Click here for the Daily Orange's inclusive journalism fellowship applications for this year


Best cheer: ‘Fuck ’em up’

At some point over the course of the 2002 football season, the Syracuse University Marching Band effectively stopped playing SU’s rousing fight song during games.

Instead, it seemed, the band only played the fight song prior to the start of the game, as the football team spilled out from the locker room tunnel and onto the turf.

Surprisingly, few people cared.

After each touchdown, instead of playing ‘Down the Field,’ the band played another song: Gary Glitter’s ‘Rock ‘n’ Roll Part 2,’ a nationwide sports arena staple for years.

The student section clearly appreciated the change. Before long, the students had created lyrics for the otherwise wordless tune: ‘Fuck ’em up, fuck ’em up, go SU/We’re gonna kick the shit outta you.’



It wasn’t inherently clever, but the students took pride in it.

After a big play, they would scream for the band to ‘play the hey song.’ T-shirt makers used it in a slogan for the Notre Dame football game at the end of last football season, with merchandise reading, ‘We’re gonna kick the luck outta you.’ Students even developed an arm-swinging dance to accompany the lauded cheer.

The now-infamous chant was simple at best, but chock full of SU pride and added much-needed flavor to the Dome.

Two football seasons and a basketball championship later, though, it was gone.

On Nov. 20, 2003, just before the start of the SU men’s basketball team’s regular season, former Chancellor Kenneth ‘Buzz’ Shaw instituted a ban on what was perhaps the greatest cheer in SU sports history.

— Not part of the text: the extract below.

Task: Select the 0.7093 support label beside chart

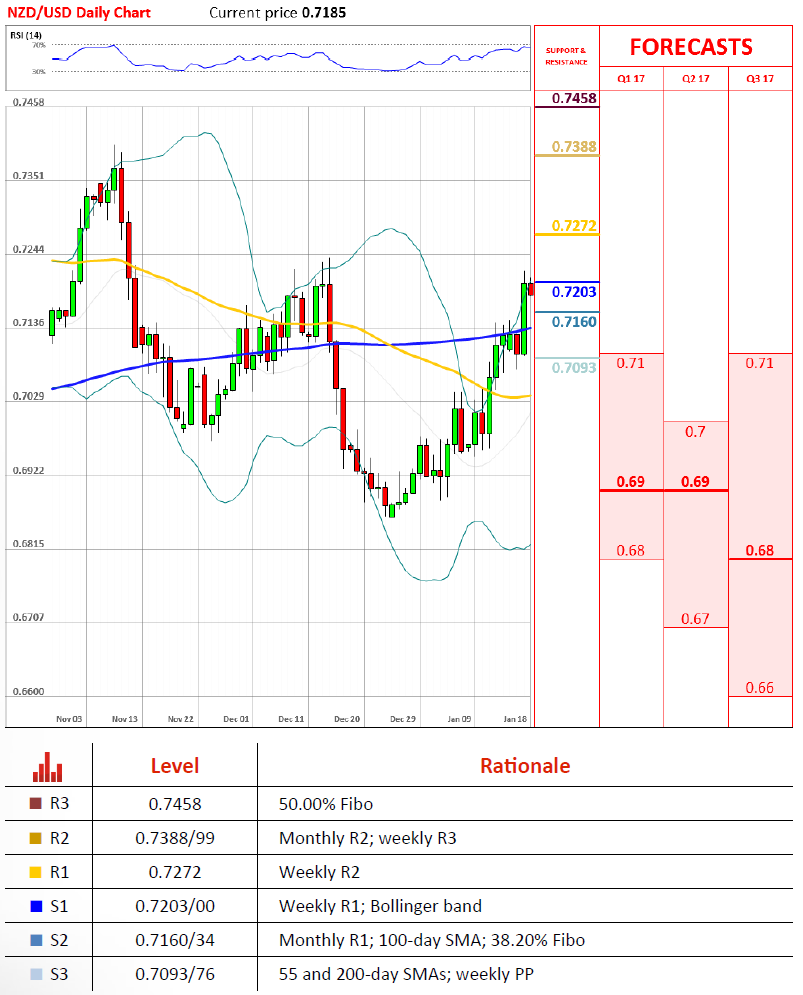Action: coord(574,368)
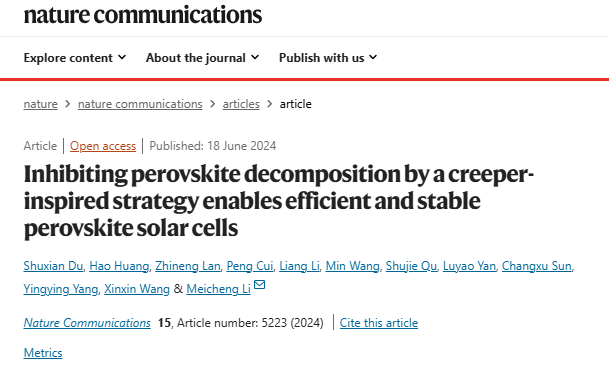The image size is (609, 375).
Task: Expand the Explore content dropdown
Action: [75, 58]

Apparently, during the men’s basketball team’s tournament triumphs, the NCAA complained to SU athletic director Jake Crouthamel about the vulgarity of the chant’s lyrics. So Crouthamel and the powers that be agreed to change it, pumping in a watered-down cheer over the Dome’s loudspeakers to drone out the student cheer: ‘Bust ’em up, rough ’em up, go SU/You can’t deny the orange and blue.’

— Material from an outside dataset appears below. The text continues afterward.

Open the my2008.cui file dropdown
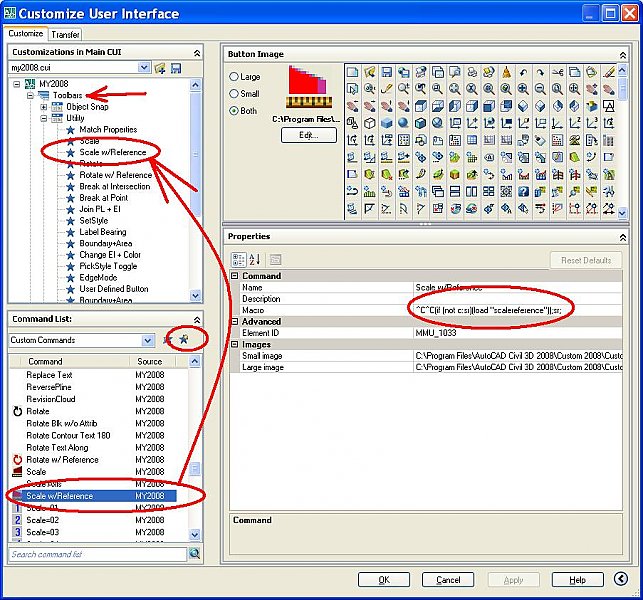The width and height of the screenshot is (643, 600). [144, 68]

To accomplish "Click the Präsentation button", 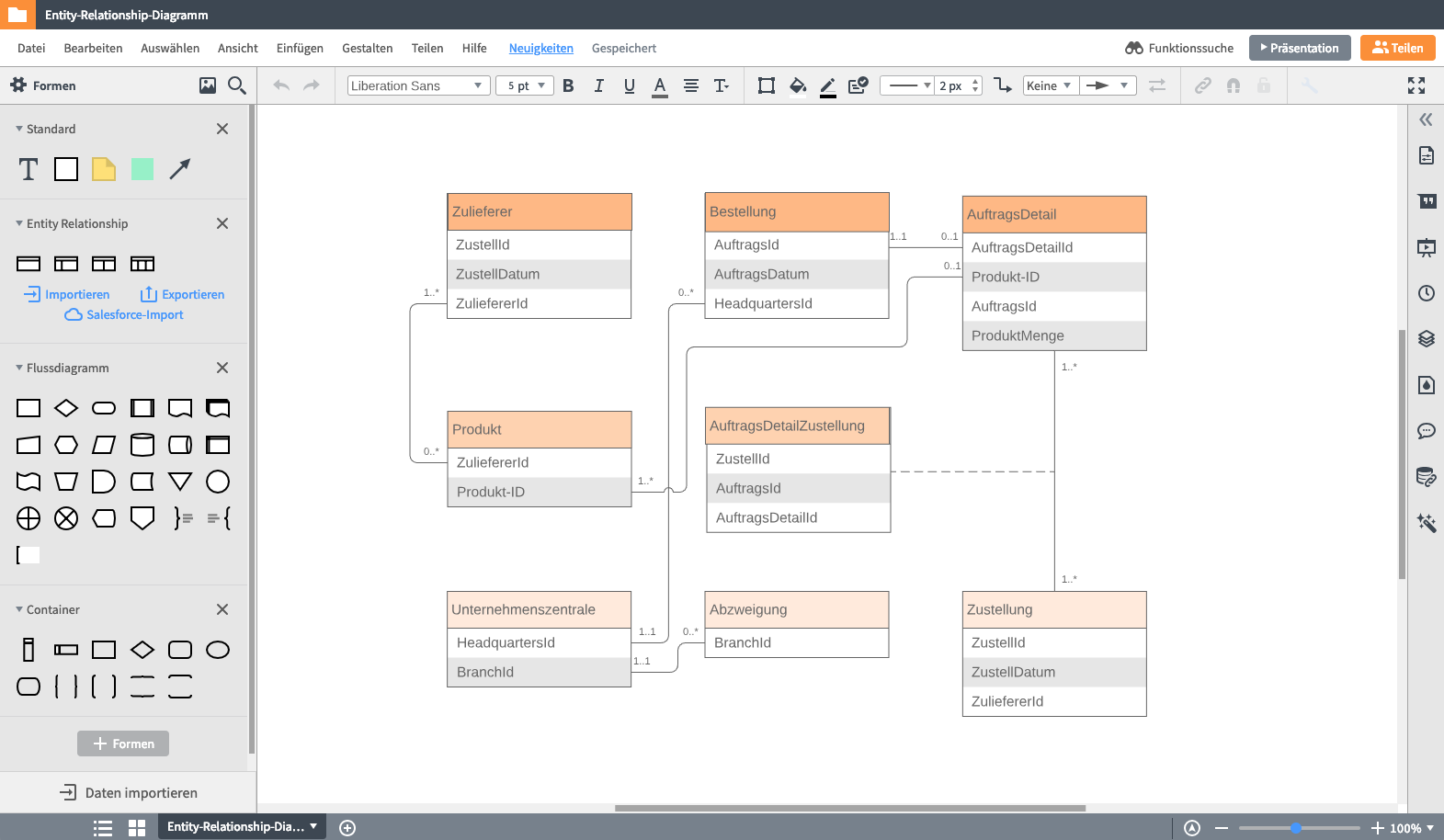I will 1299,48.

When the new words induced more laughter than pride, Shaw and Crouthamel decided to ban the song in its entirety, forbidding the Pride of the Orange and the Sour Sitrus Society from performing it at games.

‘It’s disrespectful and has no place in sportsmanship,’ Crouthamel said at the time.

Disrespectful? Maybe. But out of place in sports? Certainly not.

Vulgar cheers shouted in collegiate arenas throughout the nation easily trump the Dome’s first steps toward becoming a hostile arena in which to play sports. At University of Michigan hockey games, students shout a succession of ‘chump, dick, wuss, douchebag, asshole, prick, cheater, bitch’ at opposing players sent to the penalty box. At University of Wisconsin football games, ‘Shoot him like a horse!’ chants chastise players from the opposing team who have fallen to injury.

Instead of being chastised for their candor, though, these students are praised for their passion and allegiance to their teams. Syracuse fans who still try to keep the chant alive sans musical accompaniment from the band should be treated with equal honor.

Yeah, they may look idiotic in their constant efforts to restart the chant in the student section, but these traditionalists have a point. If SU fans are to be proud of the supposedly storied atmosphere in the Dome, they have no choice but to keep trying, because the chant keeps the crowd excited.

With some persistence, though, the jumbled waving of arms in the student section might again move back and forth in unison. And then who knows? Maybe then they’ll kick the shit out of you.